Thierry Gibault, l’homme pressé

Le 28/08 à 21h00, à Cosne-sur-Loire (58), Thierry Gibault interprète Une trop bruyante solitude. Un récit du tchèque Bohumil Hrabal, adapté et mis en scène par Laurent Fréchuret. Un texte poignant, un comédien possédé du verbe, hallucinant de vérité.

Le travail, monsieur Hanta n’en manque point ! Depuis des dizaines d’années, il voue au pilon des tonnes de livres dans sa machine infernale, depuis 35 ans il travaille dans le vieux papier et nourrit une presse qui engloutit jour après jour les livres interdits par la censure. « Ce genre d’assassinat, il faut bien quelqu’un pour le faire », songe Hanta à contrecœur. Qui travaille, boit de la bière, déambule dans les rues de Prague, lit, évoque ses amours avec une petite tzigane… Surtout, il ressasse la mission dont il s’est investi : sauver la culture en arrachant à la mort des trésors si injustement condamnés !

Noirci d’encre des pieds à la tête, avec les souris mangeuses de papier pour seule compagnie, il exècre son boulot, « ce massacre d’innocents », chefs d’œuvre de l’humanité. Il sauve l’honneur des auteurs sacrifiés, et sa propre conscience, en épargnant du pilon quelques pépites littéraires. En fait, des milliers qu’il entasse chez lui… Halluciné, hallucinant de vérité, comme possédé du verbe qu’il éructe dans un clair-obscur oppressant en son théâtral sous-sol, le fantastique Thierry Gibault prête figure à l’ouvrier d’Une trop bruyante solitude, le puissant récit du tchèque Bohumil Hrabal. Traduit aujourd’hui dans plus d’une dizaine de langues, il fut d’abord diffusé en 1976 à Prague sous forme de publication clandestine. 
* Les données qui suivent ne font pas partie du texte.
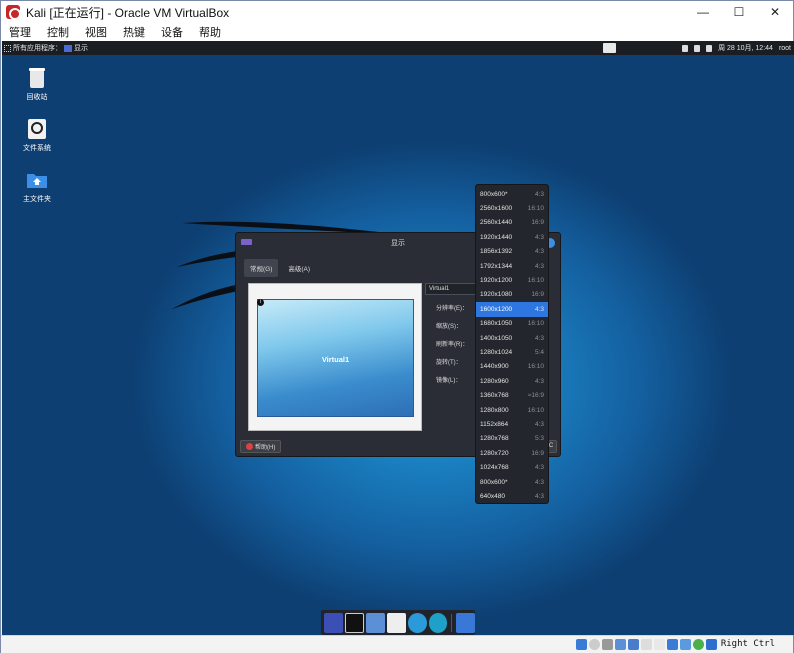 Image resolution: width=794 pixels, height=653 pixels. What do you see at coordinates (496, 338) in the screenshot?
I see `resolution-value: 1400x1050` at bounding box center [496, 338]. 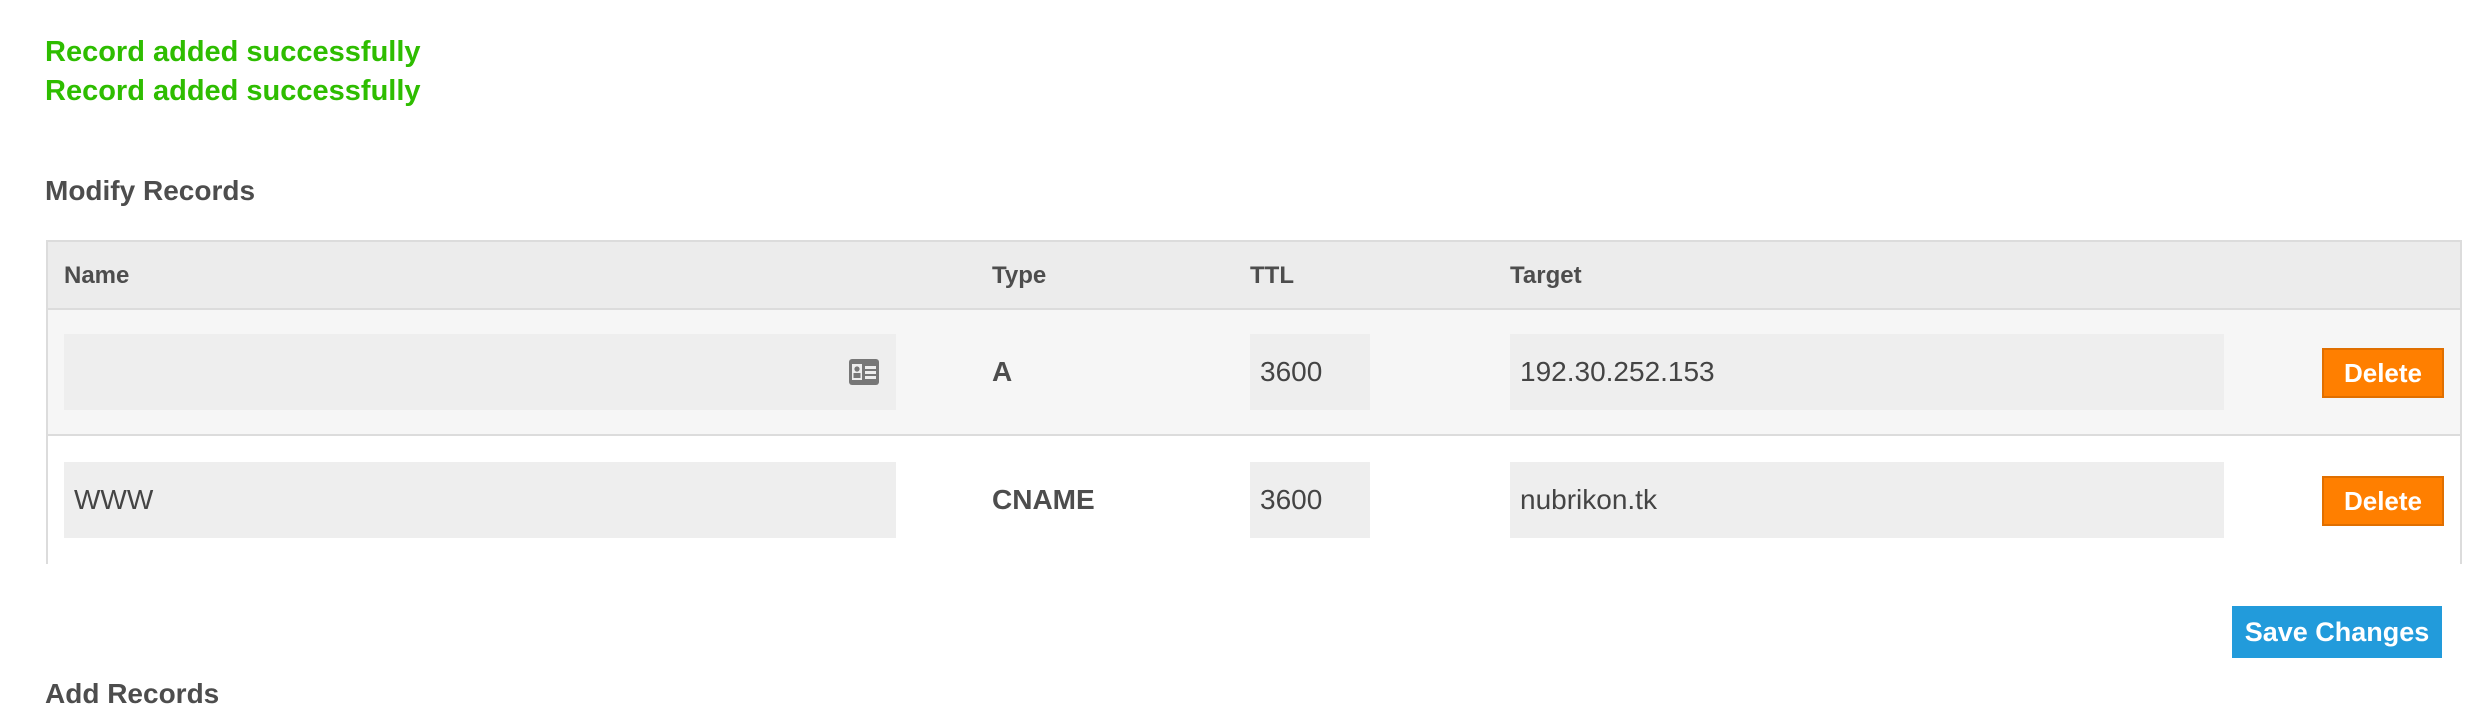 What do you see at coordinates (1020, 276) in the screenshot?
I see `column-header-type: Type` at bounding box center [1020, 276].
L’ouvrage est une terrifiante dénonciation de cette inexorable machine à broyer l’esprit dont Bohumil Hrabal fut lui-même victime : en 1968, deux de ses livres déjà imprimés seront pilonnés ! Si je suis venu pour quelque chose au monde, c’est pour écrire Une trop bruyante solitude, confessera l’auteur. Adaptée au cinéma par Vera Caïs en 2011, avec Philippe Noiret dans le rôle principal, une œuvre à multiples sens, magistralement mise en scène par Laurent Fréchuret, que Thierry Gibault incarne avec une rare intensité. Le travail asservissement ou épanouissement, le pouvoir dictatorial ou libérateur, le livre papier à recycler ou trésor à décrypter, la culture supplément d’âme ou nourriture indispensable ? Autant de questions cruciales qui parfois pilonnent la vie en tragédie, autant d’interrogations qui résonnent en nos têtes longtemps après l’extinction des feux. Un spectacle à ne vraiment pas manquer. Yonnel Liégeois

Une trop bruyante solitude : le 28/08 à 21h00 au Garage Théâtre, dans le cadre de la 4ème édition de son festival (235 rue des Frères Gambon, 58200 Cosne-sur-Loire. Tél. : 03.86.28.21.93).